Fig. 7 shows an overall proposed hardware architecture of combined DF and SAO. We adopt an interlaced pipeline architecture to speed up the combined DF and SAO. The whole process is partitioned into three phases: DF, SAO statistics collection and SAO mode decision.

The whole design is based on quarter-LCU (32 × 32 pixels for Y, 16 × 16 pixels for Cb and Cr) scheme which has the benefit of on-chip SRAM (which stores the reconstructed and original pixels) area reduction by about 75% compared to the LCU basis, without throughput loss. Owing to that the SAO is performed on a LCU basis in HM 9.0, a z-scan order (shown in Fig. 8) is proposed to keep the same results in picture level (from quarter-LCU_0 to quarter-LCU_3 in an LCU).

In DF phase, a four-stage pipeline is adopted to enhance the throughput on the basis of a four-line unit, while a two-stage pipeline is also adopted in SAO statistics collection phase. During the DF process, the statistics information for deriving offset and fast distortion estimation of SAO is collected after horizontal edges filtering. Consequently, an interlaced pipeline scheme for DF and SAO is proposed to avoid fetching any post-DF pixels from SRAM and improve the throughput significantly.

**A. Analysis of Data-Reuse for the Combined DF and SAO**

In order to clarify the advantage of the combined DF and SAO hardware architecture, an external memory access factor $Em$ is defined to evaluate the efficiency of the external memory access for DF and SAO, the $Em$ is expressed as (8) as shown at the bottom of the next page. where $Em_r$ and $Em_w$ represent the average number of memory accesses from and to the bus per $4 \times 4$ block, respectively. $Em$ stands for the average number of external memory accesses per $4 \times 4$ block for DF and SAO. It is well known that the smaller $Em$ has the greater reduction of the external memory bandwidth.

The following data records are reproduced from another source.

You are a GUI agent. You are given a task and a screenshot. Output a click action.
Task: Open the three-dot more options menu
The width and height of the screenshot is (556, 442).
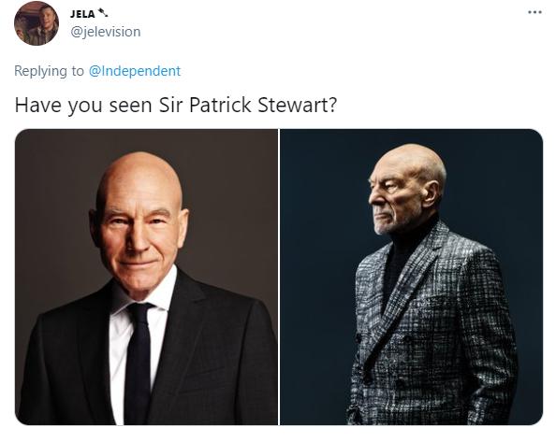pos(534,12)
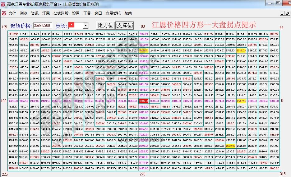Maximize the main application window
The image size is (291, 177).
coord(278,3)

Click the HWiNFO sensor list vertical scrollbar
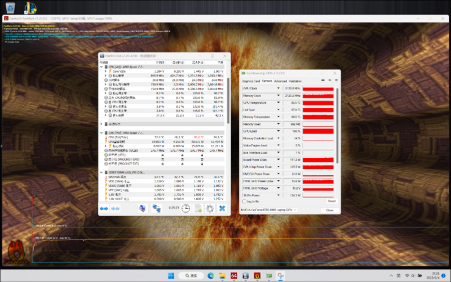pos(228,96)
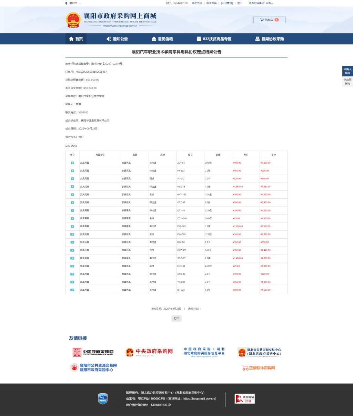Screen dimensions: 353x416
Task: Open the 832扶贫商品专区 tab
Action: 214,39
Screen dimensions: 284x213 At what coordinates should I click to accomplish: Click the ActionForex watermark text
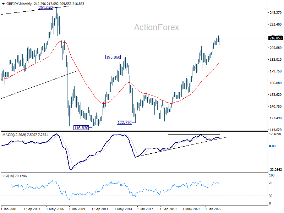tap(156, 27)
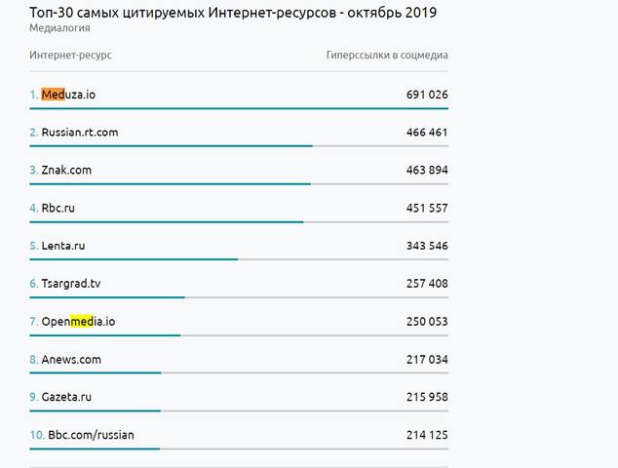Select the Znak.com resource name
Screen dimensions: 618x468
pyautogui.click(x=66, y=171)
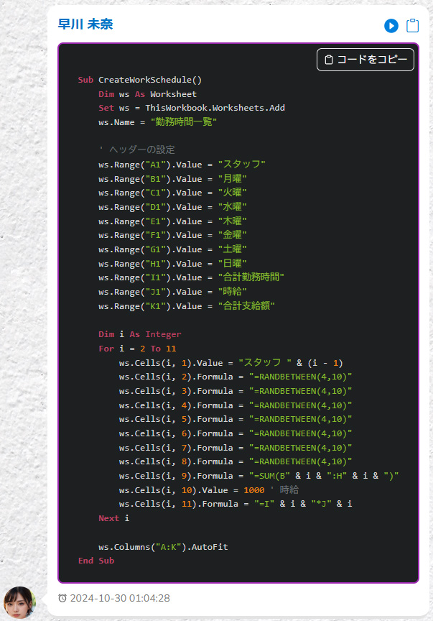433x621 pixels.
Task: Click the ヘッダーの設定 comment line
Action: 136,150
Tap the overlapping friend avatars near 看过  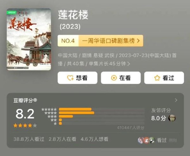147,140
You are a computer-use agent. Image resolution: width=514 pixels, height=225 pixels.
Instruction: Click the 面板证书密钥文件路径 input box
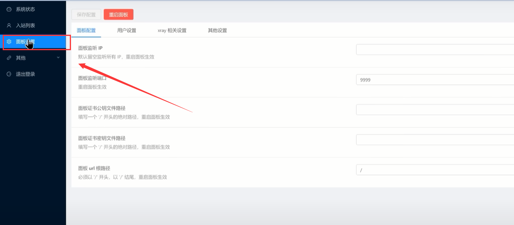pos(435,140)
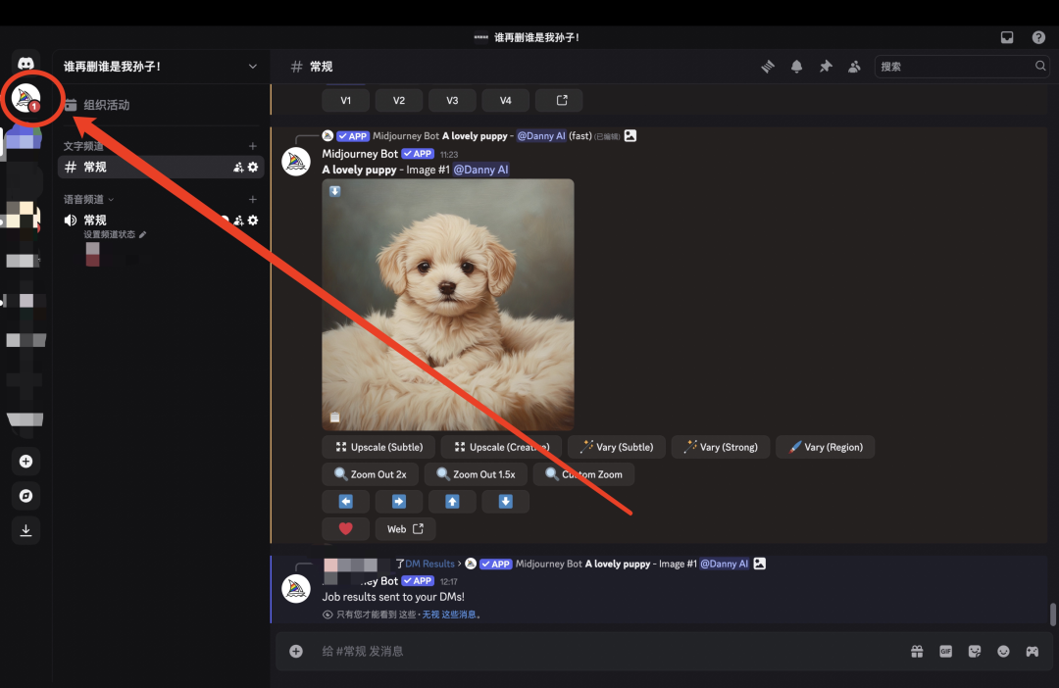1059x688 pixels.
Task: Click the Vary (Region) button
Action: [x=825, y=447]
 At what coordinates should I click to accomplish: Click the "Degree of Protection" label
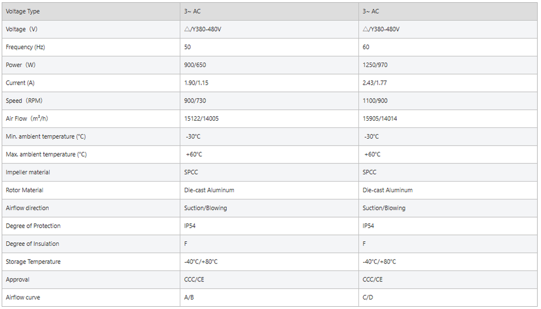(33, 226)
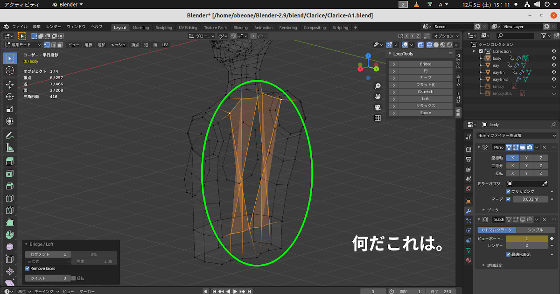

In the general hardware design, the DF and SAO are based on an LCU level, so the block size is set as a LCU size (64 × 64 pixels) according to (8). Because of the sixteen vertical boundaries and sixteen horizontal boundaries should be filtered by DF, the number of $4 \times 4$ block memory reading accesses is 867 ($=16 \times 17 + 2 \times 8 \times 9 + 17 \times 17 + 2 \times 9 \times 9$), and the number of $4 \times 4$ block memory writing accesses is 867 without data-reuse scheme. Moreover, the SAO requires both the post-DF and
original pixels, the number of $4 \times 4$ block memory reading accesses is $1048 (=2 \times (17 \times 17 + 2 \times 9 \times 9 + 73))$, while the number of $4 \times 4$ block memory writing accesses is 0 (the SAO just send the selected type and offsets to the system) without data-reuse scheme. $Em$ can be calculated as the following equation:

$$Em = \frac{(867 + 1048) + (867 + 0)}{16 \times 16 + 8 \times 8 + 8 \times 8} = 7.2. \quad (9)$$

It is observed that each pixel would be access about eight times to complete the DF and SAO, which causes a huge overhead of the external memory. In order to reduce the external memory bandwidth, the on-chip memory scheme is a well-known method to store the reuse data in chip. Here, a novel filter order scheme is proposed to reuse the temporary data after vertical boundary filtering for further horizontal boundary filtering in DF phase, cooperating with the proposed on-chip memory organization. Moreover, the combined DF and SAO hardware architecture can reuse the post-DF pixels for SAO statistics collection phase.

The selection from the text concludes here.